Text shown =
----------------

A sample miss-matching case by LS & MD and IPC
It can be seen that the company C49 has the preferences in the order of the subjects; IM, K and HR. The statistical fitness models including LS and MD assign the student S32 (skill preferences in the order of PM and K) and the student S18 (skill preferences in the order of Er & S and HR) is assigned by IPC even though there is a good candidate S9 who is not assigned before. The student S9 has the preferences on the subjects IM and S that makes a perfect matching. The reason why the statistical fitness models LS & MD and IPC assign the students S32, S18 is to lower the fitness value by minimizing difference between the second and the third priority for multiple preference cases. In other words, these statistical models can not verify what are the perfect matching or the second perfect matching or miss-matching.
The number of miss-matching should be minimized to reduce an unemployment rate. A smarter system such as artificial intelligence system which is capable of recognizing the perfect or miss-matching, should be developed and applied. It is essential to develop an artificial intelligent system that can recognize what are the perfect & second perfect matching conditions, while minimizing miss-matching cases. To do so, one of alternative model named Multiple-Preference Matching Algorithm (MPMA) is developed and its computational efficiency and matching quality are compared to the results obtained by LS, MD and IPC.
It has shown that the statistical fitness models LS, MD and IPC are not efficient enough to produce a perfect and second perfect matching when a company’s preferences are on more than two subjects. A method named Multiple Preference Matching Algorithm (MPMA) is developed to prevent the drawback of LS, MD and IPC.
Multiple Preference Matching Algorithm (MPMA);
MPMA is consisting of MP csk WV and Least Squares (LS) to maximize the perfect and the second perfect matching while minimizing all preferences difference. Table 17 shows the matching results by MPMA that produces zero miss-matching. The matching results show that MPMA assigns the students for 49 perfect matchings and 5 second perfect matchings. Table 18 shows a sample miss-matching considered in Table 16 that LS & MD and IPC cannot make either the perfect or second perfect matching. MPMA assigns the student S75 to the company C49 to produce the second perfect matching. It is also checked with the rest of students that there is none of any good candidates beside S75. In other words, MPMA can verify what is the perfect matching or second perfect matching as well as miss-matching.
Matching results obtained by MPMA
where C_ID and S_ID represent the identification of company and student.
A sample miss-matching case by LS & MD and IPC
Figure 4 compares the matching accuracy of statistical fitness functions including LS, MD, IPC and a new matching model named MPMA. As it can be noticed that MPMA produces 91% perfect matching that is improved by 28% and 54% respectively when compared to LS & MD and IPC. The most important fact is that MPMA produces the zero miss-matching while LS & MD, IPC produce 31% and 44% respectively.

Matching quality comparison.
The computational cost of those matching models is compared in Fig. 5. The computational cost of LS & MD is less than one second while IPC records 2.7 seconds. MPMA has an intermediate speed as 1.6 seconds. To conclude these optimizations, MPMA is the most appropriate method with intermediate computational cost and higher accuracy for matching problem.

Computational cost for matching simulation.
Three statistical fitness models and the alternative method named Multiple Preference Matching Algorithm (MPMA) are demonstrated and implemented to solve the matching problems. Numerical results obtained by AID with MPMA and statistical models are compared in terms of the matching quality and computational efficiency. The paper clearly shows the benefit of using AID with MPMA which produces zero miss-matching with maximum perfect matching.
Current research focus on the career matching problems and also single and multi-objective training/education assignment & scheduling optimization is under investigation.

----------------

Supplied records =
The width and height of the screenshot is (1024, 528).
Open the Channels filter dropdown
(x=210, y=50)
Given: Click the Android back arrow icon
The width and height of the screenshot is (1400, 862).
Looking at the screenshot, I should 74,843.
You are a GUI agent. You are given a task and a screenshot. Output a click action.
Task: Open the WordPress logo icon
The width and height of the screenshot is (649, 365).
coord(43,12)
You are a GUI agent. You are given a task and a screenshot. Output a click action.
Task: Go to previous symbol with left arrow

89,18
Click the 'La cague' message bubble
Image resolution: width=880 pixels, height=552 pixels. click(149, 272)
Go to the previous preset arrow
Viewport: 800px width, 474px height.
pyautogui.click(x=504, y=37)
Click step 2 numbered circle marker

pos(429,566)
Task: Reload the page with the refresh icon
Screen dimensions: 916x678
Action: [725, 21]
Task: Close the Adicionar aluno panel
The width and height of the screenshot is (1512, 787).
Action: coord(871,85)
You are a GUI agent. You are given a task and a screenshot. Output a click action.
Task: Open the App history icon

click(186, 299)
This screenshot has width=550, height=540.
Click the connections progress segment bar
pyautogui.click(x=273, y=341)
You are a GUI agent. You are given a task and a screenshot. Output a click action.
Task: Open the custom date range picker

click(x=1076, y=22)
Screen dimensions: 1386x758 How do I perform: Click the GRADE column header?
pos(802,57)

----------------

Task item =
Rewrite the passage of the student–company matching text starting with "Current research focus" and going on through "is under investigation.", putting "job placement problems" wherever "career matching problems" appears.

Output for this task =
Current research focus on the job placement problems and also single and multi-objective training/education assignment & scheduling optimization is under investigation.